───── RECORDS TO PROCESS

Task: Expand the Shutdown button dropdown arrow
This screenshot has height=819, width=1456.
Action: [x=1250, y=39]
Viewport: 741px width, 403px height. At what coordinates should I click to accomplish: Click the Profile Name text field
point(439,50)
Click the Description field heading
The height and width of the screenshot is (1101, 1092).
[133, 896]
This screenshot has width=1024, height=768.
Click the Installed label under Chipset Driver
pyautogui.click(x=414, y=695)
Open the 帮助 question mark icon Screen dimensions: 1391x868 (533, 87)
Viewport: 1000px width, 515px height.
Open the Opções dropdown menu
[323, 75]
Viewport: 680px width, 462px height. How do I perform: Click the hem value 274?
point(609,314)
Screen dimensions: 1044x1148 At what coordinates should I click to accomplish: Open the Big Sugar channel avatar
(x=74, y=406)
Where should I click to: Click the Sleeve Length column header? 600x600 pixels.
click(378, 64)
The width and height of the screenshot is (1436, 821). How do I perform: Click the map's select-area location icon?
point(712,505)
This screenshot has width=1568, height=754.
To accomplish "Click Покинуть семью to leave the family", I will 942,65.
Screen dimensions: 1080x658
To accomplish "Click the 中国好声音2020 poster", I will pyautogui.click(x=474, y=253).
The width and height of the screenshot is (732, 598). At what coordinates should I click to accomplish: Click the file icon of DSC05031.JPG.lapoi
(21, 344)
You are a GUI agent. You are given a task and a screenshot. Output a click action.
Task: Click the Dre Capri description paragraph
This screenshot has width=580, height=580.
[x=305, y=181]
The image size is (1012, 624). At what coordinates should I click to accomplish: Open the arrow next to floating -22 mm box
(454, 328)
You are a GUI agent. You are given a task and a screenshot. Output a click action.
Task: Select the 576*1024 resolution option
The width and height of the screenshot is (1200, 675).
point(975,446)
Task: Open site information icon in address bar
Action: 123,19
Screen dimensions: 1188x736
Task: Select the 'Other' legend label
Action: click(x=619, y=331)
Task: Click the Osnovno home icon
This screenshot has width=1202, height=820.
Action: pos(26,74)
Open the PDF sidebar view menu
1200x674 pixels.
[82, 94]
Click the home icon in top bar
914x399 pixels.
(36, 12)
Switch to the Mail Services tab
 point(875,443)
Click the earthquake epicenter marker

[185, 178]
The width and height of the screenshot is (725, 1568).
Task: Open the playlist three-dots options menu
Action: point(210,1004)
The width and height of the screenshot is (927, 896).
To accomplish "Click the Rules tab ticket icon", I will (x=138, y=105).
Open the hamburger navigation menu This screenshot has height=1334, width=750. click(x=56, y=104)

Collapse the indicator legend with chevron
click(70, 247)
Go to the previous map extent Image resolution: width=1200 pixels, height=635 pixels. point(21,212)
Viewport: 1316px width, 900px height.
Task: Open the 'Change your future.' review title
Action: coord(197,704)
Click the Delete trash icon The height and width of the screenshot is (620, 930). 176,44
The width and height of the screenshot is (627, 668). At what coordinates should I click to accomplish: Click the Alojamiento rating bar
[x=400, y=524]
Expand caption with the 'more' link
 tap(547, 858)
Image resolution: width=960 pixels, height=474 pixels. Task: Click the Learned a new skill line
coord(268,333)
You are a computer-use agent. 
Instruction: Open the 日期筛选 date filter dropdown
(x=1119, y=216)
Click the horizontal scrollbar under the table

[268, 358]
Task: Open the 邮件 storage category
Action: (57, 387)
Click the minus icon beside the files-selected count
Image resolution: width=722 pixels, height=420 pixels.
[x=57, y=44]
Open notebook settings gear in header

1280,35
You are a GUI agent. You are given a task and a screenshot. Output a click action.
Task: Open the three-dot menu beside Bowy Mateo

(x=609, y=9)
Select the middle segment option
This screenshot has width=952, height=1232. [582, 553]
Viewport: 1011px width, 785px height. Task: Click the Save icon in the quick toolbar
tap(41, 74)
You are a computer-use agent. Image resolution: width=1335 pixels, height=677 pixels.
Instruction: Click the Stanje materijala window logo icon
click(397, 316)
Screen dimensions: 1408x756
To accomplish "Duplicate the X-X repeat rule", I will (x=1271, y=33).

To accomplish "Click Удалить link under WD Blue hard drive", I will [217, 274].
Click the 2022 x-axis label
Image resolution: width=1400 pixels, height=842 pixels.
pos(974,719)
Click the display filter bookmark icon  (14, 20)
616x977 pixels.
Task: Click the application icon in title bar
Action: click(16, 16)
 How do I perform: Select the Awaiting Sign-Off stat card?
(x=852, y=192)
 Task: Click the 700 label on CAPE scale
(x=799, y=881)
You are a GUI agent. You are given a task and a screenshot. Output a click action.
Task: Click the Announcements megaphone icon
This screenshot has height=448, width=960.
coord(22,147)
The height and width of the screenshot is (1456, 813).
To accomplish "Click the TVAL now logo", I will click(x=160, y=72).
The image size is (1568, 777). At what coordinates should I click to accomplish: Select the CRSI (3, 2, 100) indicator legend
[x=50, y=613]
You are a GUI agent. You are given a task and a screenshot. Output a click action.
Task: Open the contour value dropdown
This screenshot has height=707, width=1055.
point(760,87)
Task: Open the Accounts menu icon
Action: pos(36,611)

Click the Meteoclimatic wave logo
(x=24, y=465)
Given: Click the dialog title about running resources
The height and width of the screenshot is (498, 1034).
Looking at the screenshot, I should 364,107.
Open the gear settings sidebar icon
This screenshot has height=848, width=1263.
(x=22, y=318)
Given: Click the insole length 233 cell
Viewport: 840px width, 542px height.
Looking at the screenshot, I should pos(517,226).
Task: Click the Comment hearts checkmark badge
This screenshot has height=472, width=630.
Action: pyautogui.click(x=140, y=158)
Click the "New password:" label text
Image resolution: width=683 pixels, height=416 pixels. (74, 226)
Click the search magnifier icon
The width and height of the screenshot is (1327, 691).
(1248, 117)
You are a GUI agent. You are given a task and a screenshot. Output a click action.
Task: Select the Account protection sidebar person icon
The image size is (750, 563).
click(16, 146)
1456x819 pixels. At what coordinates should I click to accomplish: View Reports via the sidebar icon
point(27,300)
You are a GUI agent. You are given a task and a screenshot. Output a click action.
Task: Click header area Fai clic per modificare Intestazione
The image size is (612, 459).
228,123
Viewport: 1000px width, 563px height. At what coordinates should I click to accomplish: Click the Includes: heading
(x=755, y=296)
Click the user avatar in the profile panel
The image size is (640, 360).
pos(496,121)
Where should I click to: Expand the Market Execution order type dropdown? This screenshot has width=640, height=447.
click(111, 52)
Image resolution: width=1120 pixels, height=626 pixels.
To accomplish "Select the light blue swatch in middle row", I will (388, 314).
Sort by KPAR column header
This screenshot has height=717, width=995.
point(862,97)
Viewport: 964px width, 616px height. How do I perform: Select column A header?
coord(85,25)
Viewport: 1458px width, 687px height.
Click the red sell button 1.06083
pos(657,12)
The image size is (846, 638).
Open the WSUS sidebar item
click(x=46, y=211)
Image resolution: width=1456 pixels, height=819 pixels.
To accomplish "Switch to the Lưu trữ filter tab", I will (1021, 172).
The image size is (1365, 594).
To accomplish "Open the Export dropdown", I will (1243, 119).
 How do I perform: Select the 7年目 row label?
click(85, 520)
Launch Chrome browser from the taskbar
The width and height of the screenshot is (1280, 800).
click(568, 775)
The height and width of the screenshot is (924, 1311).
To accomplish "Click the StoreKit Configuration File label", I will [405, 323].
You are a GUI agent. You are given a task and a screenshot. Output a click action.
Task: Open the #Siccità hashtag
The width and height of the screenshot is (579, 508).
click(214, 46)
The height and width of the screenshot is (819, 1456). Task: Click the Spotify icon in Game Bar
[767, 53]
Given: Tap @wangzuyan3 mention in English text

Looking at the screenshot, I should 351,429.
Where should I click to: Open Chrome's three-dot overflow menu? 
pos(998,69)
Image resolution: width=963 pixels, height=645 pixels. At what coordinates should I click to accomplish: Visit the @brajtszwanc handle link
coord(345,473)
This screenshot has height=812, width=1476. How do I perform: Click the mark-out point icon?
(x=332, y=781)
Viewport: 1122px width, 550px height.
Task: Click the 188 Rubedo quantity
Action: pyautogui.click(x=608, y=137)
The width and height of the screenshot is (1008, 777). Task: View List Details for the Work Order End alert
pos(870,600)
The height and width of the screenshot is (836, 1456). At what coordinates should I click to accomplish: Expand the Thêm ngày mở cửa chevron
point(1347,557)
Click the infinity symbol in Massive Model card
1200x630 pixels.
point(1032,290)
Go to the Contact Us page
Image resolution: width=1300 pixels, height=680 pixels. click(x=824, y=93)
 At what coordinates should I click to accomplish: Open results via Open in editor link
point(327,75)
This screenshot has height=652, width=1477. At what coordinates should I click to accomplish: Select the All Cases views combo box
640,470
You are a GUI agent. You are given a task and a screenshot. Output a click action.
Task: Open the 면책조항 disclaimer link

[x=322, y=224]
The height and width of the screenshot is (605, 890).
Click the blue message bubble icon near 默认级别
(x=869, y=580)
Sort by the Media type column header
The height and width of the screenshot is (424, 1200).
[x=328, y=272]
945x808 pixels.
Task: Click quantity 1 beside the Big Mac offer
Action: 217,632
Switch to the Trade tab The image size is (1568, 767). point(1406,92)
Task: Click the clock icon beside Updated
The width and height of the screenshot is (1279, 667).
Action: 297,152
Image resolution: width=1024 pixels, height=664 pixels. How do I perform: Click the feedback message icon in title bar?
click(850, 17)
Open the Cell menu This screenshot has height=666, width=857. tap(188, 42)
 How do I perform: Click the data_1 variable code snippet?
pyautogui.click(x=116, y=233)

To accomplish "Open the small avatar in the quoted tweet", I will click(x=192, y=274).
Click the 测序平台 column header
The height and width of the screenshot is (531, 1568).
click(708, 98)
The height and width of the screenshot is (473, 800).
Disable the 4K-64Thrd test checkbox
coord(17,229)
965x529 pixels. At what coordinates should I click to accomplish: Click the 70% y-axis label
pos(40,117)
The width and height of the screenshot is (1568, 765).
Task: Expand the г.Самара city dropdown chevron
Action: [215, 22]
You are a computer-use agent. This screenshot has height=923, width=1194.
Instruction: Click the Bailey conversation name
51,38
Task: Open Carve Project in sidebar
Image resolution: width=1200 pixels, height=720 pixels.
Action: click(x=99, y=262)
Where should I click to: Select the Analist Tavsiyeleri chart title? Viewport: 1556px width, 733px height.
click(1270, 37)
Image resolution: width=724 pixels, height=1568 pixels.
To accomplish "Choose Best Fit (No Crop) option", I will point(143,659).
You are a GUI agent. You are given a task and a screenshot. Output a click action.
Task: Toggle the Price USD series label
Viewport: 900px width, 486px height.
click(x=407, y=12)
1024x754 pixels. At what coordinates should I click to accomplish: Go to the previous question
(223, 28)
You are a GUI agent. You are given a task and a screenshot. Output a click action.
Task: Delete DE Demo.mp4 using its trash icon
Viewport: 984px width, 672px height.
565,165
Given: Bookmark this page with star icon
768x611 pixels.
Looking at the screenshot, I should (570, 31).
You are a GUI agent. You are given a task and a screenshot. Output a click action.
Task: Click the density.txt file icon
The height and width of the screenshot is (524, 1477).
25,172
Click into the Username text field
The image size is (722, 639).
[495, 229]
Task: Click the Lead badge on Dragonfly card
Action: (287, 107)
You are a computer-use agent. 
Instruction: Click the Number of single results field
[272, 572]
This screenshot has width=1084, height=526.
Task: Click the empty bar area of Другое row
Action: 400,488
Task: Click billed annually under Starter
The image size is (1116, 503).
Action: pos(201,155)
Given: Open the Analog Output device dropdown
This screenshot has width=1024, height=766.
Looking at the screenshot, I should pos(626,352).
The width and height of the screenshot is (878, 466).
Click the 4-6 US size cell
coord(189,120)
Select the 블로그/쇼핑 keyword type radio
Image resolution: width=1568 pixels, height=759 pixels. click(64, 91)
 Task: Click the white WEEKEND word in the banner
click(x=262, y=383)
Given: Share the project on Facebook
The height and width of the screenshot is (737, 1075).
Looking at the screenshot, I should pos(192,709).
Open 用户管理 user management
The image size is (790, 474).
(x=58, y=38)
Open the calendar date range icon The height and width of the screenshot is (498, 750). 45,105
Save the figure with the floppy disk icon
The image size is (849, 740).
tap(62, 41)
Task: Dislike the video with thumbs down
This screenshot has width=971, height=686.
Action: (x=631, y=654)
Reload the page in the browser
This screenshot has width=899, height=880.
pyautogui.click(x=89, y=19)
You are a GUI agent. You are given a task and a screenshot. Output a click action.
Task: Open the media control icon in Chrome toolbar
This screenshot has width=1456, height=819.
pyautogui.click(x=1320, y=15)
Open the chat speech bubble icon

──────────

◆ **TASK DIRECTIONS**
Restate word for word only the lines above from the line containing "Select the middle segment option" to the line containing "Screen dimensions: 1408x756", both of them included.

◆ **OUTPUT OF THE TASK**
Select the middle segment option
This screenshot has width=952, height=1232. [582, 553]
Viewport: 1011px width, 785px height. Task: Click the Save icon in the quick toolbar
tap(41, 74)
You are a computer-use agent. Image resolution: width=1335 pixels, height=677 pixels.
Instruction: Click the Stanje materijala window logo icon
click(397, 316)
Screen dimensions: 1408x756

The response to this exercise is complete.